In vivo, des expériences d’administration de leptine exogène chez des souris ont révélé que les modèles de souris obèses présentaient des suppresseurs régulés positivement de l’ARNm de la signalisation 3 (Socs3) des cytokines.
SOCS-3 est un modulateur négatif connu de la signalisation de l’IFN de type I, affectant gravement la réponse précoce des personnes obèses à une infection virale. Ces résultats ont été corroborés lors de l’analyse des résultats de l’expression pulmonaire entière et des macrophages BAL.

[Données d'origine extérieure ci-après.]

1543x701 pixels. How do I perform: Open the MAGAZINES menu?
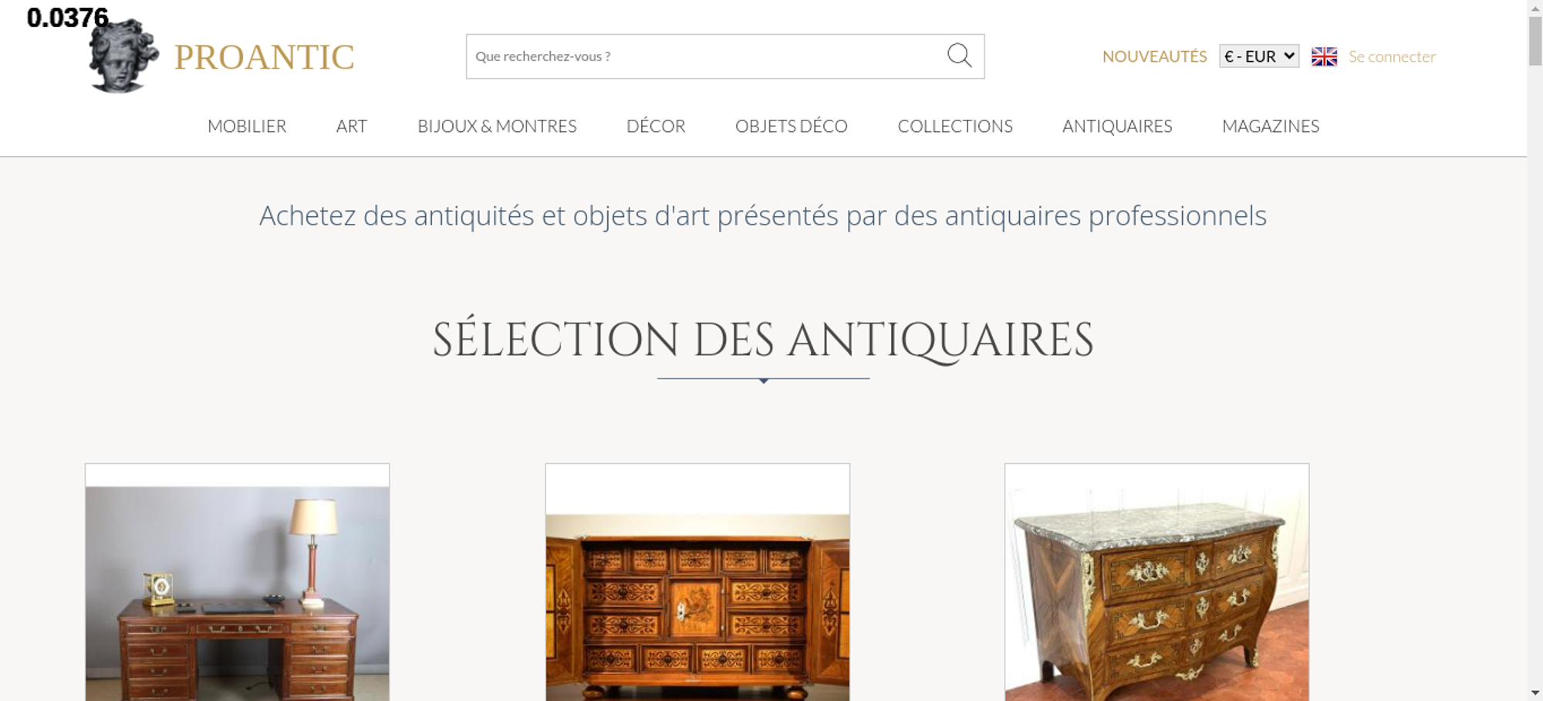point(1271,126)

Les analyses des données de la cohorte MOSAIC montrent que la dérégulation immunitaire chez les patients obèses est limitée à la muqueuse des voies respiratoires supérieures sans aucune perturbation significative au sein du système circulatoire systémique.
Conclusions
La présente étude utilise des expériences ex vivo et des modèles murins in vivo pour élucider les mécanismes sous-jacents à la susceptibilité accrue des personnes obèses aux infections grippales graves.
Les résultats de ces analyses interdisciplinaires comprenant la métabolomique, le séquençage de l’ARN, la HPLC et la cytométrie en flux révèlent que l’obésité altère de manière significative la muqueuse des voies respiratoires supérieures des individus en surpoids par rapport à leurs homologues à IMC normal.
Cela se traduit par une production de SOCS-2 régulée positivement et une production d’IFN atténuée en conséquence. La régulation des IFN de types I et III perturbe les réponses normales aux infections précoces, permettant à la grippe de présenter des infections plus graves chez les personnes obèses.
« En conclusion, notre étude révèle un aperçu des mécanismes conduisant à la susceptibilité aux infections grippales graves chez les personnes obèses. Les travaux futurs devraient se concentrer sur la question de savoir si une perte de poids soutenue conduit à une restitution de cette immunité antivirale altérée, d’autant plus que les preuves épidémiologiques indiquent que le risque clinique de L’infection grippale diminue après une chirurgie bariatrique et les réponses altérées de l’IFN des cellules mononucléées de type II chez les personnes obèses peuvent être corrigées par une perte de poids.
Ces résultats pourraient servir de base à des recherches sur la manipulation de la leptine ou sur des interventions d’administration d’IFN qui aideraient les personnes obèses à mieux faire face à la grippe et à d’autres infections virales des voies respiratoires à l’avenir.